15 de outubro de 2016

Perdoar com condições

1 comentário:
Os fracos não conseguem perdoar.
A capacidade de perdoar é atributo dos fortes
… Perdoa as nossas ofensas, como nós perdoámos a quem nos tem ofendido; e não nos deixes cair em tentação, mas livra-nos do Mal.' Porque, se perdoardes aos homens as suas ofensas, também o vosso Pai celeste vos perdoará a vós. Se, porém, não perdoardes aos homens as suas ofensas, também o vosso Pai vos não perdoará as vossas.» Mateus, 6 12-15 

Deus só perdoa se perdoarmos
A oração do Pai Nosso é muito mais que uma simples oração; é o resumo mais resumido da mensagem de Jesus; contem tudo o que devemos praticar para ter vida e tê-la em plenitude. Desta forma a dimensão do perdão não só faz parte do corpo da oração, como merece de Jesus um comentário a modo de “Post Scriptum”.

De todos os temas enumerados nesta oração, como se de uma lista se tratasse, Jesus só comenta um, o perdão, para que fique claro sem lugar a dúvidas ou falsas interpretações tudo o que pensa a respeito. Fá-lo nos versículos 14 e 15 já fora do corpo da oração.

Frequentemente em homilias dialogadas costumo perguntar se Deus nos ama incondicionalmente ao que unanimemente todos respondem que sim; seguidamente pergunto se Deus também nos perdoa incondicionalmente e sem muito pensar todos respondem que sim porque acham que é logico que assim seja.

Quando contradigo a ideia consensual de que Deus perdoa incondicionalmente dizendo que não que o perdão de Deus não é incondicional como o seu amor, mas tem condições, exige alguns requisitos, todos são apanhados de surpresa e muitos, mais uma vez sem pensar, até se apressam a dizer que a minha doutrina é falsa.

Muitos cristãos rezam o Pai Nosso provavelmente mais que uma vez por dia e não se apercebem do que dizem e ao que se obrigam. Do comentário a modo de apêndice, que o próprio Cristo faz, se só podemos concluir que embora Deus não coloque condições para nos amar, não sucede o mesmo à hora de perdoar; Deus não nos perdoa incondicionalmente pelo que devemos satisfazer as suas condições para obter o Seu perdão. Para sermos perdoados, é “conditio sine qua non”, que perdoemos aqueles que nos ofenderam.
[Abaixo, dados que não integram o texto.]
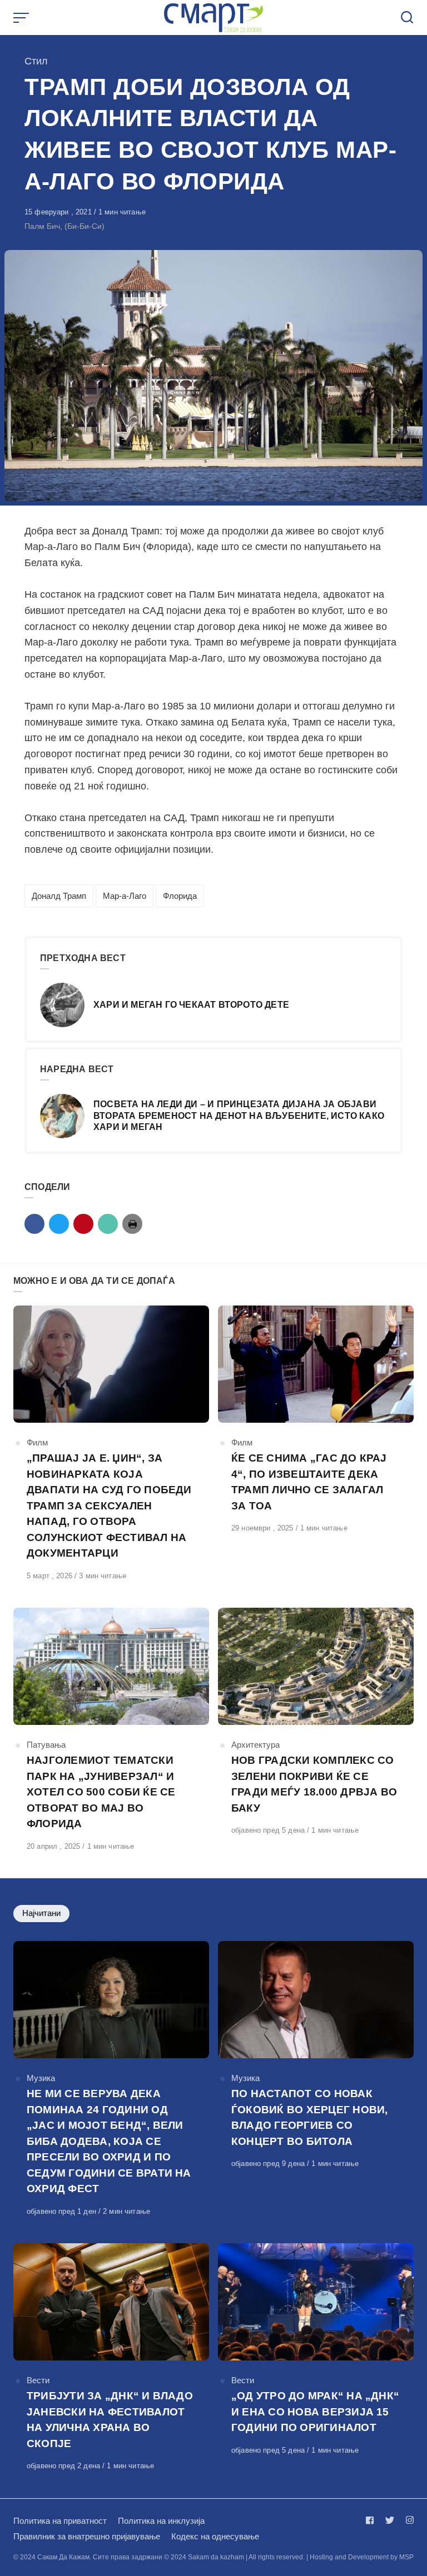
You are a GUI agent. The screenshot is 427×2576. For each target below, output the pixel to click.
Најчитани (41, 1913)
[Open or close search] (407, 18)
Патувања (46, 1744)
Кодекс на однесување (215, 2536)
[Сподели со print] (132, 1224)
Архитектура (255, 1744)
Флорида (180, 896)
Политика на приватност (60, 2520)
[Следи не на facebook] (372, 2520)
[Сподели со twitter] (59, 1224)
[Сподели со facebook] (34, 1224)
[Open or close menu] (22, 18)
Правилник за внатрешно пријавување (86, 2536)
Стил (36, 61)
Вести (38, 2380)
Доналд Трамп (59, 896)
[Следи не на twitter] (390, 2520)
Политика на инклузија (161, 2520)
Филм (37, 1442)
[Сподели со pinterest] (83, 1224)
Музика (41, 2078)
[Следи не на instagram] (407, 2520)
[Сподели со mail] (108, 1224)
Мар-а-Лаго (124, 896)
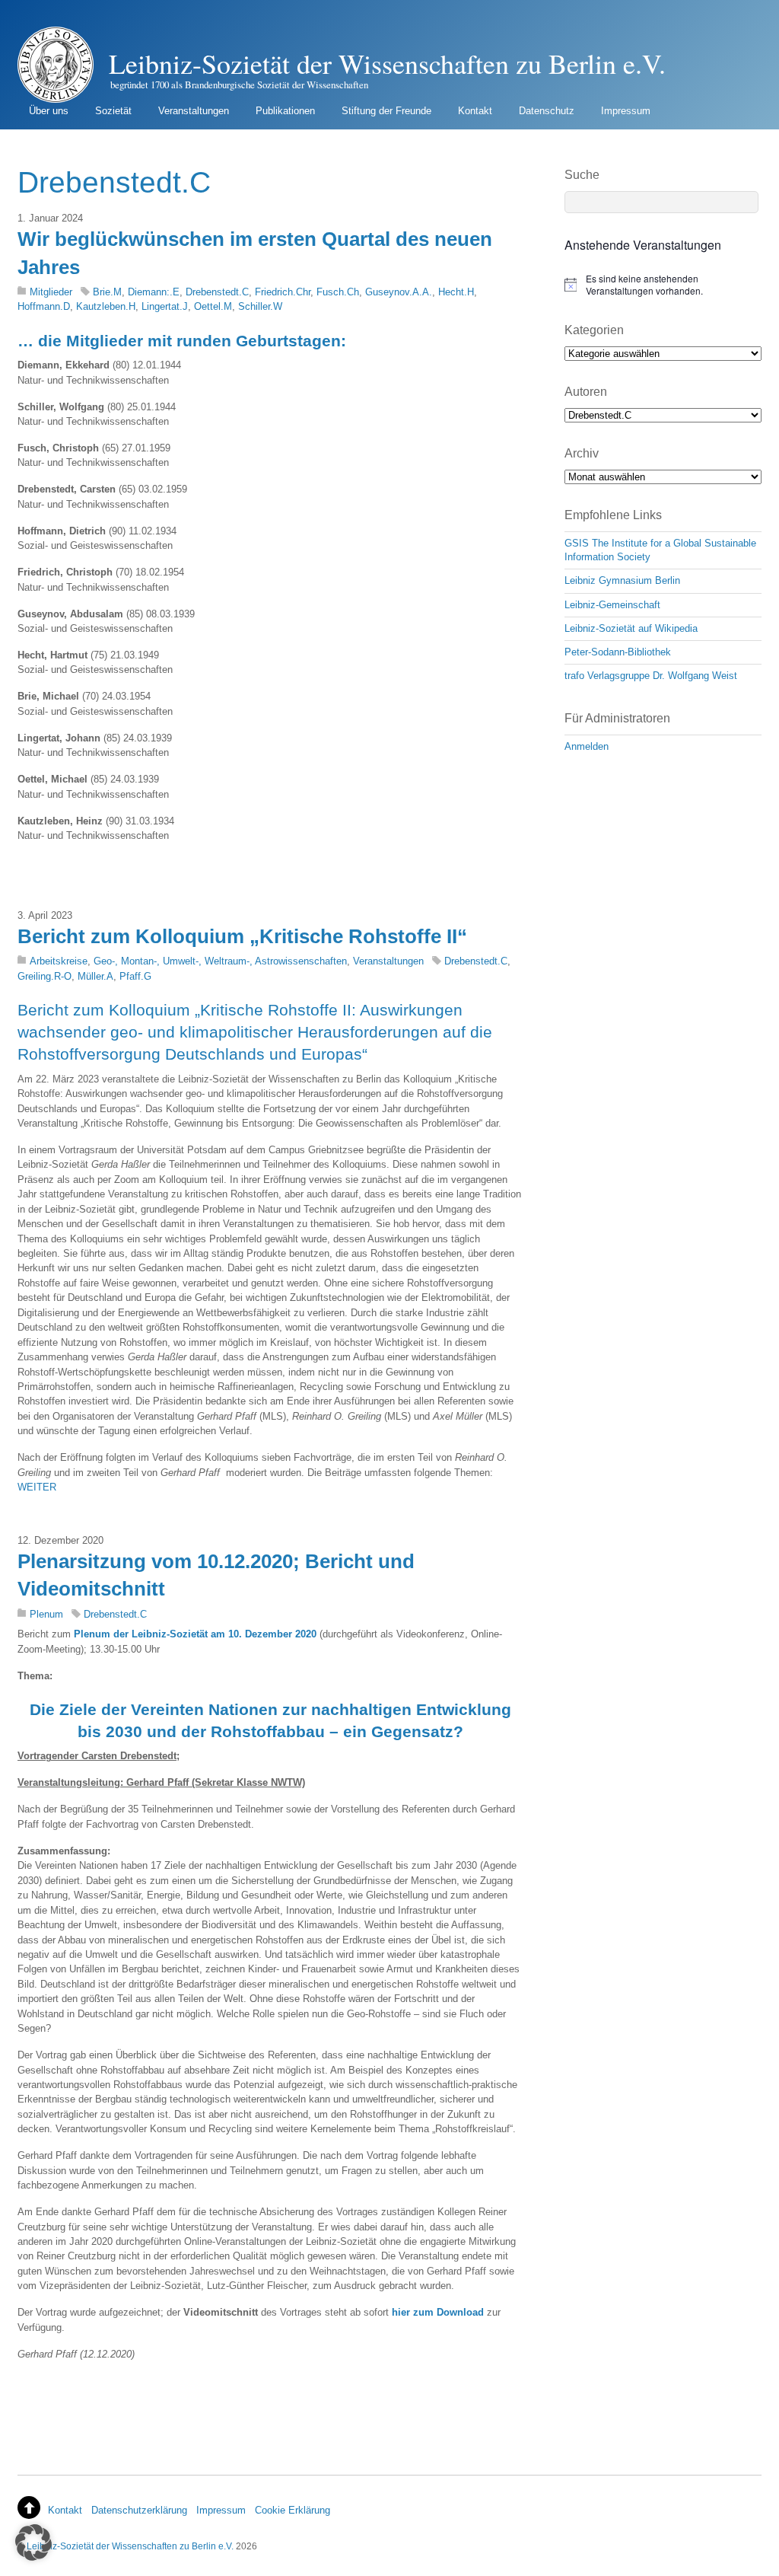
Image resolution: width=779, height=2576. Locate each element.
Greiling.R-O (44, 976)
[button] (33, 2542)
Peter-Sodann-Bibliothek (617, 652)
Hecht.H (456, 292)
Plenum (46, 1614)
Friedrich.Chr (282, 292)
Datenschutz (546, 110)
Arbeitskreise (58, 961)
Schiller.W (260, 306)
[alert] (663, 285)
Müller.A (95, 976)
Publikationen (285, 110)
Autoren (585, 391)
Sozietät (113, 110)
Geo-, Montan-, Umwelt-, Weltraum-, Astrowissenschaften (220, 961)
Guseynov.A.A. (398, 292)
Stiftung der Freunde (386, 110)
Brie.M (107, 292)
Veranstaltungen (193, 110)
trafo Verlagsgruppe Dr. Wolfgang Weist (650, 675)
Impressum (625, 110)
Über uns (48, 110)
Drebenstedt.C (217, 292)
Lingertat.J (164, 306)
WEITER (36, 1487)
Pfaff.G (135, 976)
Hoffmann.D (43, 306)
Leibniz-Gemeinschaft (612, 605)
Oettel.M (213, 306)
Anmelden (586, 746)
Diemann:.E (154, 292)
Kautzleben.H (105, 306)
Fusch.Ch (337, 292)
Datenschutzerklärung (139, 2510)
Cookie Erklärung (292, 2510)
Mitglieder (51, 292)
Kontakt (475, 110)
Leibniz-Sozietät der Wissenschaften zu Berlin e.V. (130, 2546)
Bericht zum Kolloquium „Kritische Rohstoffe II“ (242, 936)
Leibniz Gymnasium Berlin (622, 580)
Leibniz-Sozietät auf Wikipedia (631, 628)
De facto, na oração que Jesus nos ensinou, quando dizemos, perdoa as nossas ofensas, como nós perdoámos a quem nos tem ofendido, estamos a dizer a Deus que, como nós já perdoamos, ou seja, já fizemos a nossa parte, que faça também Ele a sua e nos perdoe; colocamos o perdão que devemos conceder aos outros como condição prévia ao perdão que pedimos a Deus; ou seja nós mesmos já condicionamos o perdão de Deus ao perdão que devemos conceder aos outros. O que nos autoriza moralmente a pedir perdão a Deus é o facto de que nós já perdoámos de coração aqueles que nos ofenderam.
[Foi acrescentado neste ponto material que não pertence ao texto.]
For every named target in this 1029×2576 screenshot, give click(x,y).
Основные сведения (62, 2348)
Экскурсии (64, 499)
Com a medida com que medirdes, assim sereis medidos. (Mateus 7,2). Como o amor que temos por nós próprios deve ser a medida do amor que devemos ter pelo próximo, não podemos querer Deus para nós e o diabo para os outros; não podemos exigir que Deus nos perdoe se nos negamos a perdoar de coração a quem nos fende. Dura é esta linguagem como foi o sermão sobre a eucaristia no evangelho de São João que provocou que muitos já não andassem com o Senhor.

E perdoai nossas ofensas de um modo maior com que perdoamos – A dureza desta linguagem sobre o perdão provocou igual dissidência que aquela sobre a eucaristia. O sacerdote carismático Marcelo Rossi, fazendo ouvidos surdos às palavras de Jesus do versículo 12 pela sua dureza, substituiu-as pelas suas próprias aqui acima citadas.

Perdão revocado
Palavra de rei não volta atrás – Recordemos a promessa do rei Herodes à filha de Herodíade; recordemos Pilatos a respeito do letreiro que escreveu para colocar no alto da cruz do Senhor. Um rei não “rói a corda”, não volta atrás no que disse e prometeu. Muito menos Deus Rei do universo volta atrás.

No entanto, a parábola descrita em Mateus 18, 23-35 sugere que, no caso do perdão Deus volta atrás na sua palavra. A parábola fala de um que devia uma soma exorbitante de dinheiro ao seu Senhor e este, tendo compaixão dele, perdoou-lhe a dívida. Porém como este servo não perdoou a quem lhe devia uma quantia insignificante, o Senhor voltou atrás na sua palavra e revocou o perdão que previamente tinha concedido.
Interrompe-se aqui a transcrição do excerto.